A group project with Manuela Donoso, Yucef Merhi, Jason Rosen, and Robbie Tilton.
We presented our response to Martin Nisenholtz on Tuesday, October 18th. Our ideas mutated constantly but I think our final choice got our point across. To Move, Destroy, and Create is the essence of adapting to the environment, and the New York Times is adapting to a digital world.
Reporting the news is a creative process. Writing and reading are sources of creative change. Presenting it accessibly to an era of short attention spans is a complex art.So we asked everyone to take an article and make something new and artistic out of it – ideally to take the words from a randomly chosen article and turn them into a poem. We then asked for people to read these pieces, which were by turns meaningful and amusing. Finally we asked them to transform it again, by transforming their page into a paper airplane. And then we let their words take flight.
The phrase we kept coming back to was the the Times was facing evolutionary pressure. Clearly paper news is becoming too expensive to support, but the current iteration of the New York Times online is unappealing with obtrusive ads. It needs to become something new.

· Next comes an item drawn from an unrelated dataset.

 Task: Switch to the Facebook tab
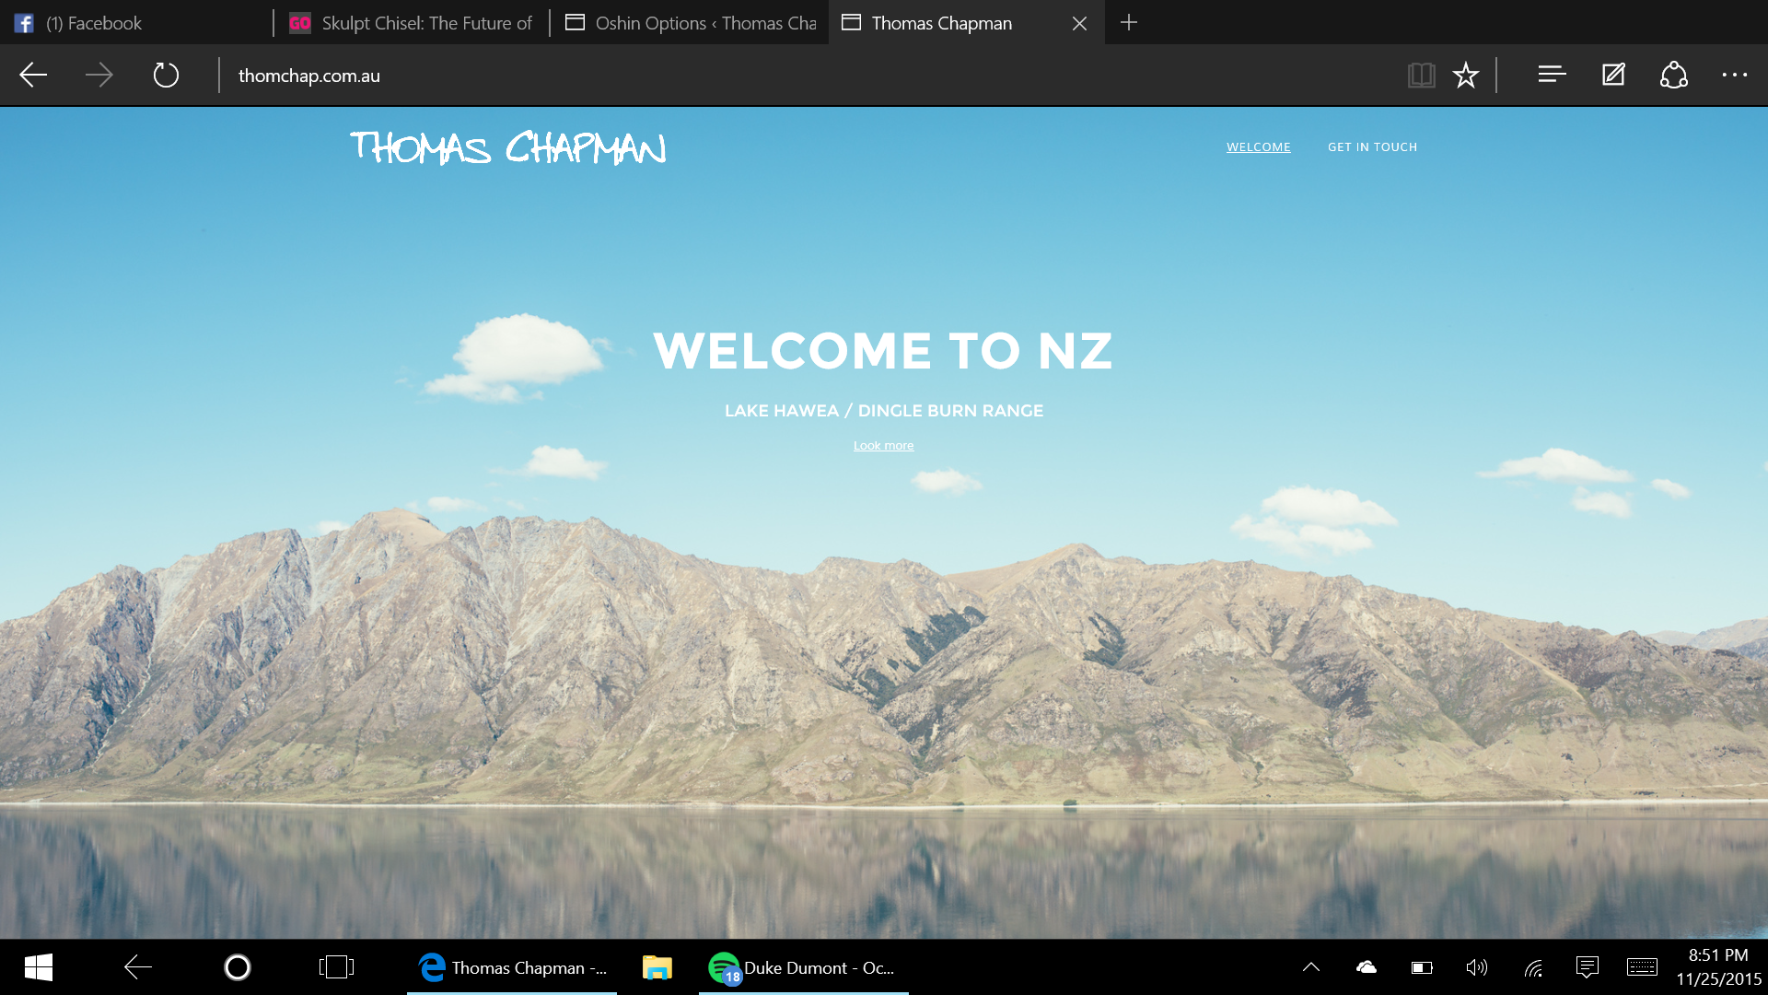click(94, 23)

Martin’s presentation lacked soul; it focused on data presentation, and was entirely informational. The most important point he made was that the board originally fought him when he tried to start a Times Online page. We did not hear his opinions on anything. It was only through later research that we learned how hard he actually fought to stop the pay wall, for instance.
We considered presenting an imaginary version of the board room fights he must have endured. Then we moved on to the basic concept of his role in evolving the Times for the internet. We spent a long time considering an Evolution Game where contestants would face challenges determined by the audience (aka external pressure). In the end we dropped this idea since it would have been too difficult to see the actions of volunteers on stage without special cameras.
My groupmates came from very different backgrounds, and we struggled at times with staying focused. We rarely agreed on anything. But by spending time together without focusing on the presentation, we were finally able to talk productively. Though it came down to the wire, we all agreed at last and then practiced together.
Pro tip: If the 4th floor has no private space available, try using the open lounges on other floors. The basement is a good location before it opens as Game Lounge at noon.
The other group presentation that day focused on Occupy Wall Street, a far more controversial topic. I applaud them for the bold choice.